[Задание]
Сколько весили без котла и топлива оба двигателя Максима, по данным фрагмента о первых полетах?

╭─ Фрагмент источника

Курсовая работа: Первые полеты
Когда 17 октября 1891 года публика хлынула в распахнутые двери выставки на Елисейских полях, «гвоздя» экспозиции – летательного аппарата «Эол» французского инженера Клемана Адера – уже не было на месте. Загадочная машина, о которой мало что знали даже вездесущие газетчики, исчезла с выставки за несколько часов до открытия, сразу же после того, как «Эол» осмотрел военный министр. Позже пресса поведала: Адер продолжает работу в интересах военного ведомства, конечная цель – «выработка воздушной стратегии и тактики, создание авиационной армии».
Столь глобальные планы тогдашних военных вызывают теперь улыбку – мечты об «авиационной армии» основывались лишь на робких, в несколько десятков метров, прыжках гигантской «летучей мыши». Тем не менее, еще в те времена, почти за четверть века до мировой войны, до первых бомбардировок с летательных аппаратов тяжелее воздуха, стало ясно – авиации предстоит изменить тысячелетние представления о стратегии. Реки, горы, моря, становившиеся порой непреодолимыми преградами для нападающей стороны, послужат лишь ориентиром для экипажей будущих воздушных «бомбоносцев».
Спустя 11 лет, осенью 1902 года, велосипедные механики братья Райт сделали около тысячи полетов над дюнами американского побережья Атлантики, близ городка Дайтон. Даже в сильный ветер стартовал построенный ими планер с почти 10-метровым размахом крыльев и подчинялся действиям пилота. Теперь оставалось поставить на него двигатель с воздушным винтом и попытаться превратить безмоторный аппарат в самодвижущуюся летательную машину.
Пожалуй, братья Райт обстоятельнее своих предшественников познакомились с полетом птиц, с законами обтекания несущих плоскостей. Поняв, как пернатые перекашивают распластанные крылья, конструкторы испытали этот принцип сначала на модели планера. Модель поднималась в воздух на привязи, как воздушный змей. Стоя на земле, братья тросами оттягивали на ней задние и передние кромки крыльев. Изменяя таким образом обтекание правых и левых половин крыльев, а следовательно, и величину подъемной силы. Райты добивались крена модели в ту или иную сторону. Простой эксперимент позволил убедиться в эффективность такого метода управления летательным аппаратом тяжелее воздуха.
После первого успеха с моделями Райты решили, что настала пора взлететь и самим. Они построили планер, только не балансирный, как у Отто Лилиенталя (первый планерист управлял аппаратом, изменяя положение своего тела), а собственной конструкции, способный совершать маневры, повинуясь рулям.
Позаботившись об устойчивости и управляемости будущего аэроплана, братья Райт успешно решили и другую важнейшую проблему, оказавшуюся не по силам предшественникам дайтонских механиков, - оснастили аппарат мощным и легким двигателем. Ведь и Александр Федорович Можайский, и Александр Хайрем Максим, построивший в 1892 году гигантский аэроплан, выбрали в качестве силовой установки паровую машину. Как ни совершенен был, например, «паровик» Максима (оба двигателя весили без котла и топлива 280 кг, каждый развивал мощность 150 л.с.), он ни в малейшей степени не отвечал жестким весовым требованиям к силовой установке аппарата тяжелее воздуха. Подходящие характеристики сулил лишь двигатель внутреннего сгорания, применявшийся тогда только на первых самодвижущихся экипажах.

╰─
╭─ Раздел данных

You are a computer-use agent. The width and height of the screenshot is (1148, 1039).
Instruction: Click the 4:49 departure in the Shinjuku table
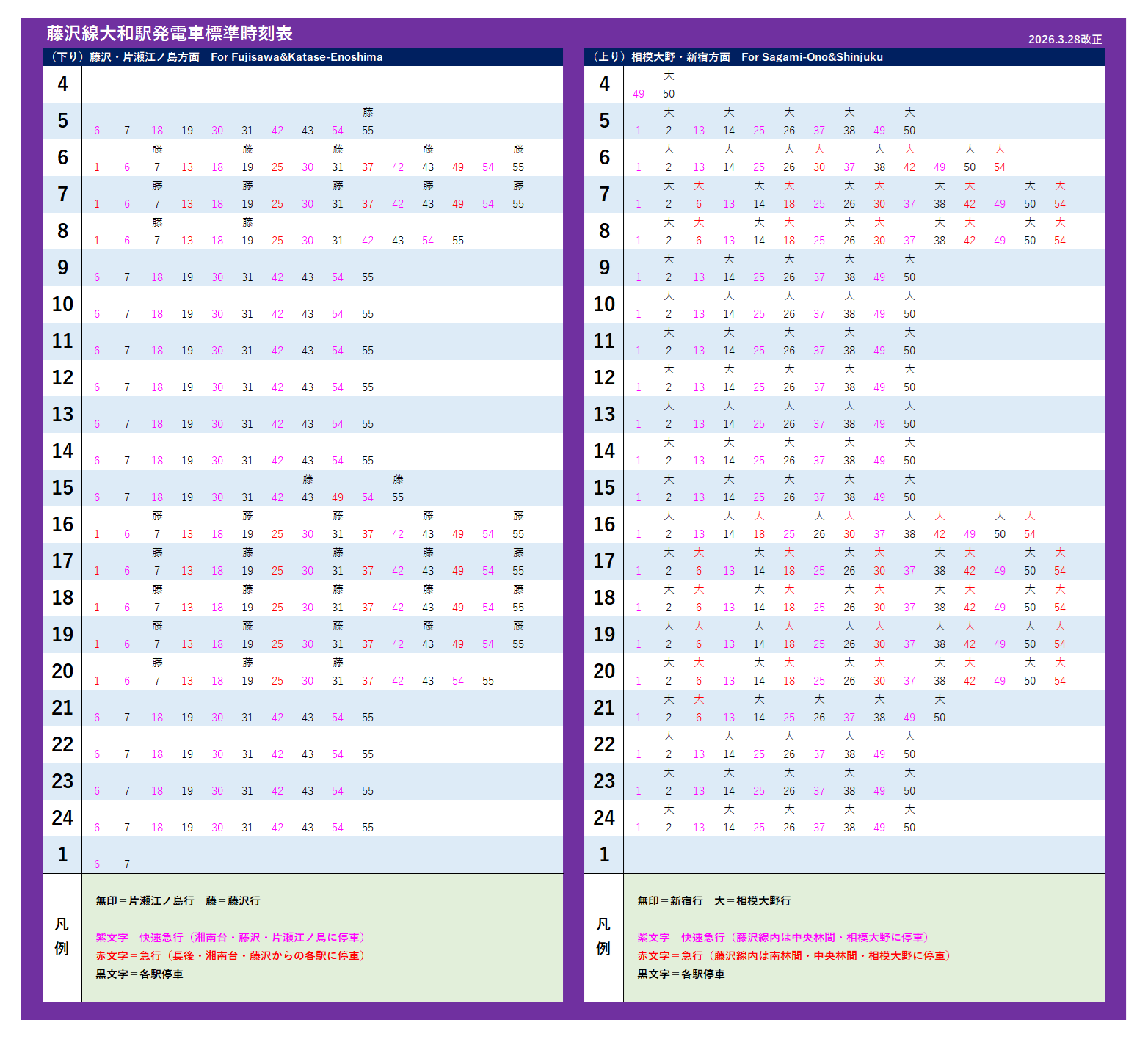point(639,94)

╰─

[Решение задачи]
Оба двигателя весили без котла и топлива 280 кг.